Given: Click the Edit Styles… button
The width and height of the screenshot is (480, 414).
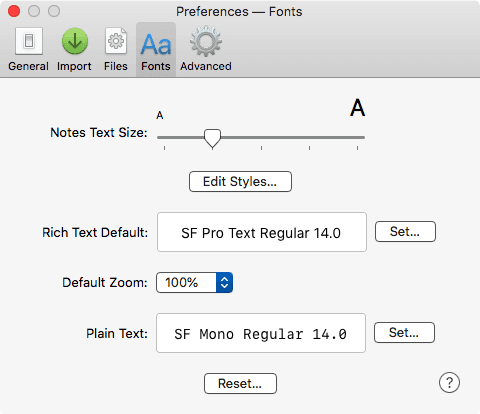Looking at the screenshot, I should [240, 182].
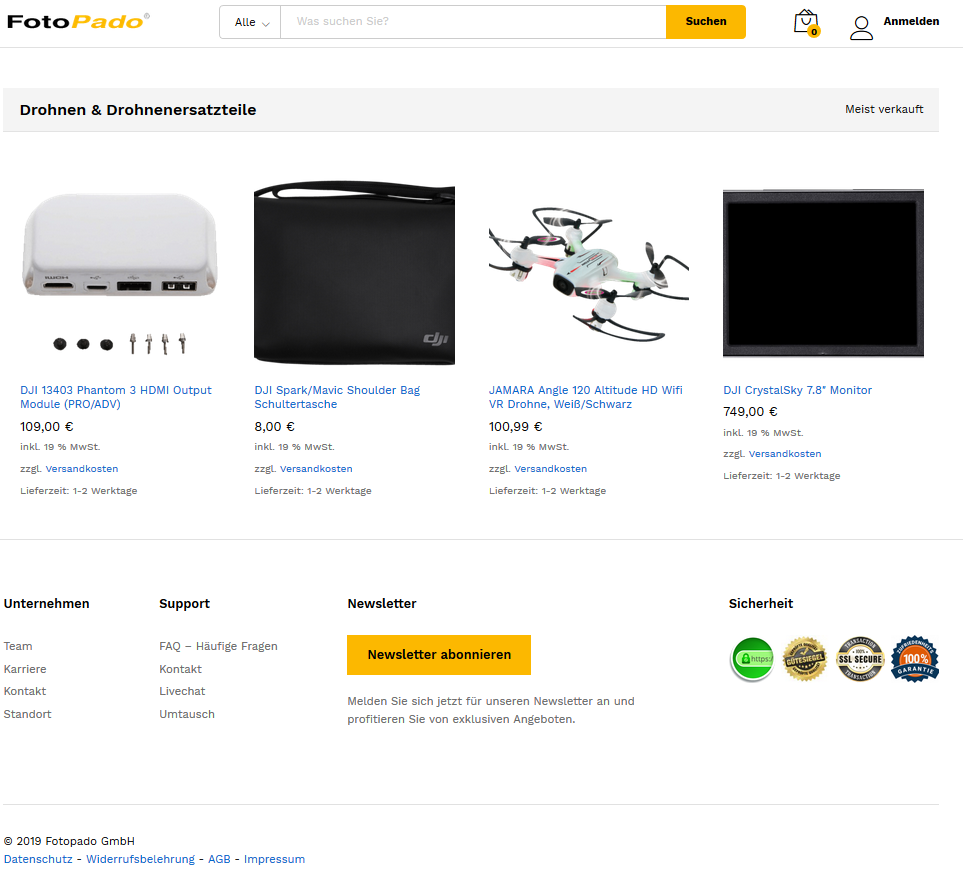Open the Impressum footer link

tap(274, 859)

------------------------------------------------

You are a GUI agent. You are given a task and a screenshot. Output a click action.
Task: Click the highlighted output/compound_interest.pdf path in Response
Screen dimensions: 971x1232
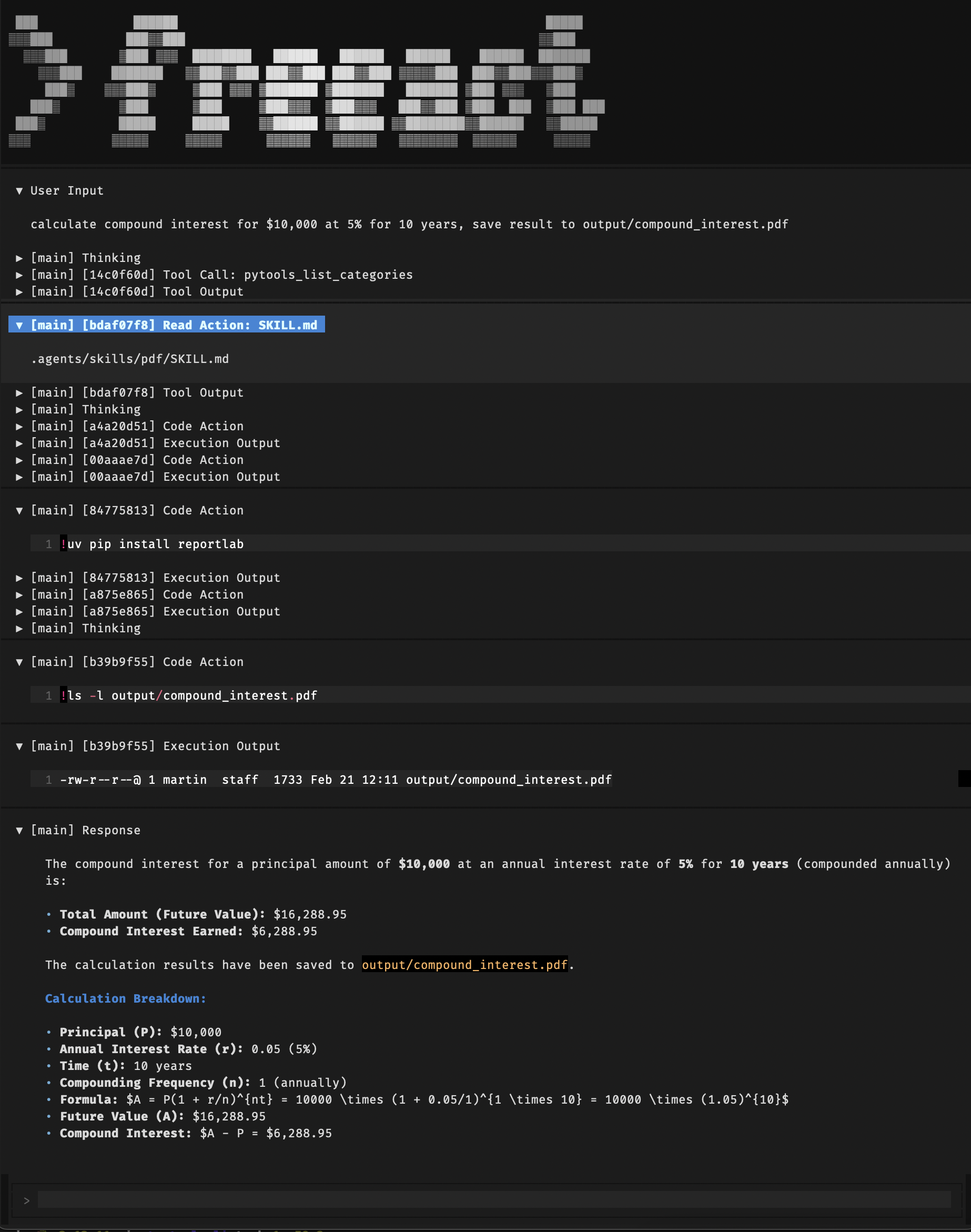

------------------------------------------------

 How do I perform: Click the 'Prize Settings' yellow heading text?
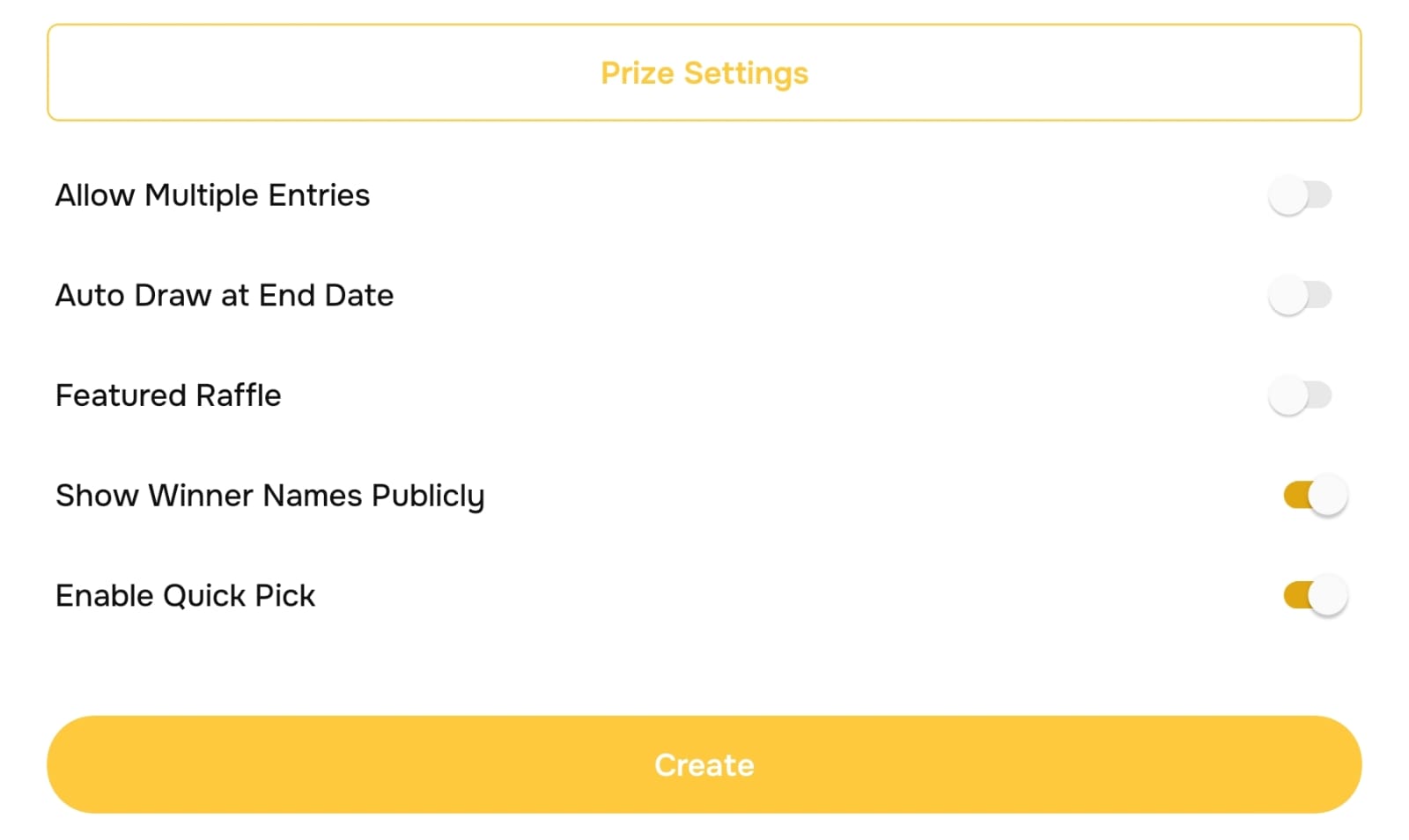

------------------------------------------------

**ASSIGNMENT**
Using the data above, print exactly the lines from the line that contains "You are a GUI" through the line that contains "Screen dimensions: 971x1232", with both included.

**ANSWER SPACE**
You are a GUI agent. You are given a task and a screenshot. Output a click action.
Task: Click the highlighted output/compound_interest.pdf path in Response
Screen dimensions: 971x1232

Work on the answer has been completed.